* Exercise materials:
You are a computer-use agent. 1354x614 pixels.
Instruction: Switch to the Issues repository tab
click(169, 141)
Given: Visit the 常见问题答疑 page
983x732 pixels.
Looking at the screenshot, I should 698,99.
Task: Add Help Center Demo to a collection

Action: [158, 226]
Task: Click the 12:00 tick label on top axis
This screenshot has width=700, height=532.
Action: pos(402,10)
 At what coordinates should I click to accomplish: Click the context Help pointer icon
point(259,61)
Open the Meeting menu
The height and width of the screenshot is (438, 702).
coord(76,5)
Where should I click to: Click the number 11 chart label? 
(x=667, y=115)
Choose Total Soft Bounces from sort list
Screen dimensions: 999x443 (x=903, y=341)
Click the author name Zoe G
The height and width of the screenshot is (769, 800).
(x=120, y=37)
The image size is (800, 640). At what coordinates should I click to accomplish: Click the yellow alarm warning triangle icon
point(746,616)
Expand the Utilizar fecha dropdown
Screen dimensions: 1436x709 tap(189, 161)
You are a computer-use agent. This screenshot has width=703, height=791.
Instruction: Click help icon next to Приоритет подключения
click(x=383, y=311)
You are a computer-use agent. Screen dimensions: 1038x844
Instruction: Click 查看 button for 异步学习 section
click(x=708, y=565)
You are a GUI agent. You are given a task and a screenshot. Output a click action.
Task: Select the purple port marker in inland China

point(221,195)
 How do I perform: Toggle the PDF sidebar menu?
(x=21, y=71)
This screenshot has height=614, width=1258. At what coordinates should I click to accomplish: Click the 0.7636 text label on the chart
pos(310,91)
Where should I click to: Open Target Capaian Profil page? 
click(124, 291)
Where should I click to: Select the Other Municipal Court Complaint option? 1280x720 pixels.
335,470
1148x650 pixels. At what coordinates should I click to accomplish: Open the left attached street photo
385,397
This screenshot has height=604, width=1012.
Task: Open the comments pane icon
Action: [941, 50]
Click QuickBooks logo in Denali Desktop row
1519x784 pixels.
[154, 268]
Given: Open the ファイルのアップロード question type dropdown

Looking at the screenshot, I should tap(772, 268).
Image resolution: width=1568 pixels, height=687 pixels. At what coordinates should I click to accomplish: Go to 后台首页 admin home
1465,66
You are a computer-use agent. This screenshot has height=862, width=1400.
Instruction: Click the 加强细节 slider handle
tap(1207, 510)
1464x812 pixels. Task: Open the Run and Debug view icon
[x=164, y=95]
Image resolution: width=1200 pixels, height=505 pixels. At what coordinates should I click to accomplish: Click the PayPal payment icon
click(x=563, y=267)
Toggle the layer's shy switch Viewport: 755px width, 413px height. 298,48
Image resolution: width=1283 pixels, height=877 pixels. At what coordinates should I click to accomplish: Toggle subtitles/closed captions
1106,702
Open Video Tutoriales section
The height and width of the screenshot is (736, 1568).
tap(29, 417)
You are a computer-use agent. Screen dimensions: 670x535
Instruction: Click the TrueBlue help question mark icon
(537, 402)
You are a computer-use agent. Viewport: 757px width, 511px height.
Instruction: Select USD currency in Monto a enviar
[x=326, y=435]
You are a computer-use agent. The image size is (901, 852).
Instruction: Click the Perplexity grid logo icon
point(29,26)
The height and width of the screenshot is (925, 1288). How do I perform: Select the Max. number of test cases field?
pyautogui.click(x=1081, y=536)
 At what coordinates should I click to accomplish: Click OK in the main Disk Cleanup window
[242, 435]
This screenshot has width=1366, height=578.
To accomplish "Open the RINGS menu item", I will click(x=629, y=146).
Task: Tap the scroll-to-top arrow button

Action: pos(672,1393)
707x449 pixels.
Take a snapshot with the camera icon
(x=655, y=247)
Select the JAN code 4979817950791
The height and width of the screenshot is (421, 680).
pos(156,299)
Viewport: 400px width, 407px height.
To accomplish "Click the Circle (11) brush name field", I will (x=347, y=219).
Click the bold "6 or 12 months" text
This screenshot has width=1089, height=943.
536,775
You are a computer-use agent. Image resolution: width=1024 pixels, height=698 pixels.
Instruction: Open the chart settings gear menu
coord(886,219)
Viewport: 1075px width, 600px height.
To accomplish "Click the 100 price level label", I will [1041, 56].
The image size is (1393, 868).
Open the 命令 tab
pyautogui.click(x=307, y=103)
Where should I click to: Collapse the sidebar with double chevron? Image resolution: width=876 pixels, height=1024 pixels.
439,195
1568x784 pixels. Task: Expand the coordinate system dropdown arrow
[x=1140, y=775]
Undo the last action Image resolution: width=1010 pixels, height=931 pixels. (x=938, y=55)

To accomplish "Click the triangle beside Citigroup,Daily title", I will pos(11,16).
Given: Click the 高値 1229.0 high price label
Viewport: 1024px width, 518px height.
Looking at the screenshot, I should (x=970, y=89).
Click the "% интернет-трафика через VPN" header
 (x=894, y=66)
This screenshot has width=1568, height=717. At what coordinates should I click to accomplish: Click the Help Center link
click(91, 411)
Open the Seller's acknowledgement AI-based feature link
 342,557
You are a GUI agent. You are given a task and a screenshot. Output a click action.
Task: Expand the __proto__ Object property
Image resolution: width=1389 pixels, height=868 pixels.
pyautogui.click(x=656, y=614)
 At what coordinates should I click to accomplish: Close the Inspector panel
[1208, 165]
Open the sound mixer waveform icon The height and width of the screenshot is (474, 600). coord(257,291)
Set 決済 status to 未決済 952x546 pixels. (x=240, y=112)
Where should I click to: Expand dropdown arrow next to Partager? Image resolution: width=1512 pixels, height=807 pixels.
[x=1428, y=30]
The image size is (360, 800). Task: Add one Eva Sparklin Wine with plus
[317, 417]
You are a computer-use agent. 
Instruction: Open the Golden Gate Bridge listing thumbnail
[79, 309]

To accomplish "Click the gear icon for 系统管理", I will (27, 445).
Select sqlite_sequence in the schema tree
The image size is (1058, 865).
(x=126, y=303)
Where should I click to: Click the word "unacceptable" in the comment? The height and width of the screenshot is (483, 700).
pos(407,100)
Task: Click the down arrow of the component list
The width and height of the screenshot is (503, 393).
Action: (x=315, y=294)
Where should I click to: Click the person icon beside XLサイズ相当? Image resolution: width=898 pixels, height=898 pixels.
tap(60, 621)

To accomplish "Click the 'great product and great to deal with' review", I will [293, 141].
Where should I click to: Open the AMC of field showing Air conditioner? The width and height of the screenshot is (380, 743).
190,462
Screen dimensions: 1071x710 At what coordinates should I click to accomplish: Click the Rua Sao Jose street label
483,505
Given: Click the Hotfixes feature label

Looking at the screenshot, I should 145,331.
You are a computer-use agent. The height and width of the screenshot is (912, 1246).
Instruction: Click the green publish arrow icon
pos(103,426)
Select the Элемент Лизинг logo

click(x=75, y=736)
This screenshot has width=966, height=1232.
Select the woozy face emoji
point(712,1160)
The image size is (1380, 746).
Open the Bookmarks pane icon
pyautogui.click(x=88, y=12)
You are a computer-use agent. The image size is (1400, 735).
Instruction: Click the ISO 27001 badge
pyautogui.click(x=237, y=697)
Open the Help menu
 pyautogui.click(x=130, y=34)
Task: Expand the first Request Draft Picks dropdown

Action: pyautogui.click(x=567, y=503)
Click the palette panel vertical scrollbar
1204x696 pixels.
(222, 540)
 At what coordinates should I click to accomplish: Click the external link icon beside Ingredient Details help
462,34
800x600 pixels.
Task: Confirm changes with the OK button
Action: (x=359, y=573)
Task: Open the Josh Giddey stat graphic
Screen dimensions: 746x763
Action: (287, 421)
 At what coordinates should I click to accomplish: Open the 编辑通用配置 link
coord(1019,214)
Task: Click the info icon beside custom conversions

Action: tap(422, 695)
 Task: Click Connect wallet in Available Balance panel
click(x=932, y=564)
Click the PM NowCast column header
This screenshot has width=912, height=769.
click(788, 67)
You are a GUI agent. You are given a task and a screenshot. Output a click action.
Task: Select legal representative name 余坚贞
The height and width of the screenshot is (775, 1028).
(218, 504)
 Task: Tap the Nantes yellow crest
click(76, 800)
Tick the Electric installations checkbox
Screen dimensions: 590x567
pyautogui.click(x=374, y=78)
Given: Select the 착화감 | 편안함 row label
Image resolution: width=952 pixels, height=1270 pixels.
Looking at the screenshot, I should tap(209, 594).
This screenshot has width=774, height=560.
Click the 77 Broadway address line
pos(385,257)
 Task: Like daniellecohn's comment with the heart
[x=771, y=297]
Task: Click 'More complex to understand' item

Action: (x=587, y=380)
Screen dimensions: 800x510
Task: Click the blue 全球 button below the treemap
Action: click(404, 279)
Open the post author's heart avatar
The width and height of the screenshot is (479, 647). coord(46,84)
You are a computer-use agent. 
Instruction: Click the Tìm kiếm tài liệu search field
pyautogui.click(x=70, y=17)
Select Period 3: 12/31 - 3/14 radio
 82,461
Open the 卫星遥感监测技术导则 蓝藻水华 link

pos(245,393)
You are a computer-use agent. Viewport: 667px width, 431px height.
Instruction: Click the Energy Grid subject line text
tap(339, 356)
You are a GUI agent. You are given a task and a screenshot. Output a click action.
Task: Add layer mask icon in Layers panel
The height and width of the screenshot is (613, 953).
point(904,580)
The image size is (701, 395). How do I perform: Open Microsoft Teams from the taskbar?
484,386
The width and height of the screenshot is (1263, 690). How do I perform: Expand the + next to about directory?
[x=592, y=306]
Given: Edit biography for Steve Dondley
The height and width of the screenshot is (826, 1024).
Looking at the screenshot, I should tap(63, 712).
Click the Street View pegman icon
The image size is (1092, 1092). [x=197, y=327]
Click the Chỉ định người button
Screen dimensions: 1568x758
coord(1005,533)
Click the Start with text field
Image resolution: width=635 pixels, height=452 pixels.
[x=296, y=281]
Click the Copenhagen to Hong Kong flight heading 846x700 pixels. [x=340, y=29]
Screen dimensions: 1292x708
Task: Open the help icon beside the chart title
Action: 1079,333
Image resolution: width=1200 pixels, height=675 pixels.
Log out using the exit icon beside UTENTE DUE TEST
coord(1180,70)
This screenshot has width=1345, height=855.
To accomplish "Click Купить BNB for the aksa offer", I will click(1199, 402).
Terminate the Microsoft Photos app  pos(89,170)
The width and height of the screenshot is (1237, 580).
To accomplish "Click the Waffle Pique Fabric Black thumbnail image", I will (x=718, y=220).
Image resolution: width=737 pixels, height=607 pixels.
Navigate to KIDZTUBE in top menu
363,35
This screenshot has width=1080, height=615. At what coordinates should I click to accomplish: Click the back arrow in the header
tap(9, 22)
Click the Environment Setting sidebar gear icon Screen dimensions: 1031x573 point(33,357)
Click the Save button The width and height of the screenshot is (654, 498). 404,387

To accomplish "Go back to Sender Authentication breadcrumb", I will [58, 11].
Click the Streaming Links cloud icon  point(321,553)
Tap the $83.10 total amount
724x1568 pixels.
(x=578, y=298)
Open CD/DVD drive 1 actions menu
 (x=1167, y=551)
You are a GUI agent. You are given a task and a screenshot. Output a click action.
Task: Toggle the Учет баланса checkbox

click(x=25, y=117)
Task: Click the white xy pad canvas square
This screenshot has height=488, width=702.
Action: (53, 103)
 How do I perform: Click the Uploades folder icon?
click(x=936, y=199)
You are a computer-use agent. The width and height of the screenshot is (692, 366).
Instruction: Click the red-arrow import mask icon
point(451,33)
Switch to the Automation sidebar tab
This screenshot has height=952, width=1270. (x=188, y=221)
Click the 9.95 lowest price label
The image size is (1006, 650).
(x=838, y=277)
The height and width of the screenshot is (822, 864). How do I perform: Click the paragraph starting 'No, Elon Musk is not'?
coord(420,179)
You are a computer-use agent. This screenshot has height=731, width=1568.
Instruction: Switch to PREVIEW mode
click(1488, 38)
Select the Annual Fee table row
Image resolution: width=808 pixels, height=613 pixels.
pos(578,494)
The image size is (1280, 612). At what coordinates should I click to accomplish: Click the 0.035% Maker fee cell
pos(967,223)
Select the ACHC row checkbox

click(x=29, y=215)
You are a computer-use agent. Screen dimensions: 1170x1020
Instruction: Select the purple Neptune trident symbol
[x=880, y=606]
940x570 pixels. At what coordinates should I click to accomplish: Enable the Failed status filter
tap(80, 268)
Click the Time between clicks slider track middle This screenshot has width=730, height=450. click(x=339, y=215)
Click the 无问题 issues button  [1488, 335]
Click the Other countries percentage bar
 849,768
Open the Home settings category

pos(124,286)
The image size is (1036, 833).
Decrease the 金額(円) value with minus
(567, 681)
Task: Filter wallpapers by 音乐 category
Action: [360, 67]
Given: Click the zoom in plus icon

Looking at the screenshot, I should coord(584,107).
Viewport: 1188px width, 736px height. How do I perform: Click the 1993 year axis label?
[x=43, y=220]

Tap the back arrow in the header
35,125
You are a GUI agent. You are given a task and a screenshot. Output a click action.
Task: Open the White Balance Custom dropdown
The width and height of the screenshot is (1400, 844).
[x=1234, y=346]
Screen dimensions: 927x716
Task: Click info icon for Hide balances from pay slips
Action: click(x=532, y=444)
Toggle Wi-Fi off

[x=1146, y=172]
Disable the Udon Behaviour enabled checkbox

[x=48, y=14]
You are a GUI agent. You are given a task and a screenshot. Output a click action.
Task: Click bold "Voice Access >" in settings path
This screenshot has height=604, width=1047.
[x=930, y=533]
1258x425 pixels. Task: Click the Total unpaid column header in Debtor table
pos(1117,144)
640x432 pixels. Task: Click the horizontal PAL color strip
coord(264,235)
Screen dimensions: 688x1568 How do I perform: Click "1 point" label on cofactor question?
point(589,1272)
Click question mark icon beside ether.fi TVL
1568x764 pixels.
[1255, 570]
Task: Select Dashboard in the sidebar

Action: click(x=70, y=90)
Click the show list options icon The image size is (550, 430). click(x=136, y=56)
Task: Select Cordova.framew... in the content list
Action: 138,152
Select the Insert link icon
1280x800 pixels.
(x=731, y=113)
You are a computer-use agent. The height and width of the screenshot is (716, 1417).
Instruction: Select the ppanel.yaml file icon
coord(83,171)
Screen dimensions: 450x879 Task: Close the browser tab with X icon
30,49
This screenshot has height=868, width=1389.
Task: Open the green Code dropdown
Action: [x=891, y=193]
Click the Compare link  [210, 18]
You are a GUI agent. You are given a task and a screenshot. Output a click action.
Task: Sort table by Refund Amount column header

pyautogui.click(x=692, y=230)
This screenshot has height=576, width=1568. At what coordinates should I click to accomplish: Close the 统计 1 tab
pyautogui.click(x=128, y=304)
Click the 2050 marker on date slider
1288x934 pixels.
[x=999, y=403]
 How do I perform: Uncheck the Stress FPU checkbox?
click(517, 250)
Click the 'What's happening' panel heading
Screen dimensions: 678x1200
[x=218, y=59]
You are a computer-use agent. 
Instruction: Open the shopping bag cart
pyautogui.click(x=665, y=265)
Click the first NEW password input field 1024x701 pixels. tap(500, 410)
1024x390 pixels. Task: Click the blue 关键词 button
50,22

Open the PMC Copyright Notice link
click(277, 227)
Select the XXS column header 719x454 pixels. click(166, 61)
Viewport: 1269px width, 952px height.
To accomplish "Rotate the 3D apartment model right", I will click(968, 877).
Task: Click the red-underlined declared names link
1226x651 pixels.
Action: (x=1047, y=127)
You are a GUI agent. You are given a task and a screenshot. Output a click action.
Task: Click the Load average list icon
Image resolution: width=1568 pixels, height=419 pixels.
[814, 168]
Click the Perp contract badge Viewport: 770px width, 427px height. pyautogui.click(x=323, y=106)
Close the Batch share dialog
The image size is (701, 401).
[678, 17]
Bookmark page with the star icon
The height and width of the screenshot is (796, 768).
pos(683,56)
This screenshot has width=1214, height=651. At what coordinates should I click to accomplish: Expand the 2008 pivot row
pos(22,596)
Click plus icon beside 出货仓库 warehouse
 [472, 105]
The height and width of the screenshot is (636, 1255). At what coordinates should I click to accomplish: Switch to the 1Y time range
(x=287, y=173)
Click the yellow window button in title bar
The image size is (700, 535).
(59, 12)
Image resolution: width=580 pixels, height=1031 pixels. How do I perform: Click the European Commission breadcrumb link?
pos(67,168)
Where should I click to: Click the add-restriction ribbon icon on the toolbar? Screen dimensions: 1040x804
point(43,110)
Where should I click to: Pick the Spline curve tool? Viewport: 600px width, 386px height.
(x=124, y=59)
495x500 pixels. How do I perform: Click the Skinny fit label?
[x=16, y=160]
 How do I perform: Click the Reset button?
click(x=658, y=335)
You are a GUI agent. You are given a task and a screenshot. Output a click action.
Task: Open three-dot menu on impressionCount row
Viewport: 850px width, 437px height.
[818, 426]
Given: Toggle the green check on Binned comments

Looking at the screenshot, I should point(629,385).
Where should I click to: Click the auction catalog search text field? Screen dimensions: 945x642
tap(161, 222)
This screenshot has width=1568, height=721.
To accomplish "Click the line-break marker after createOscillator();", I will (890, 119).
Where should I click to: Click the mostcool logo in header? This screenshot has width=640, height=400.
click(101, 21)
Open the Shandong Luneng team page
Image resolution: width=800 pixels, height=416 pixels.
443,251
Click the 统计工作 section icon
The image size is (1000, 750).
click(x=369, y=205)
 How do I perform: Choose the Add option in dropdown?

* Required action: Filter these records, keeping every line where the word "bold" occurs.

* Problem solution:
Click the bold "6 or 12 months" text
Task: Click bold "Voice Access >" in settings path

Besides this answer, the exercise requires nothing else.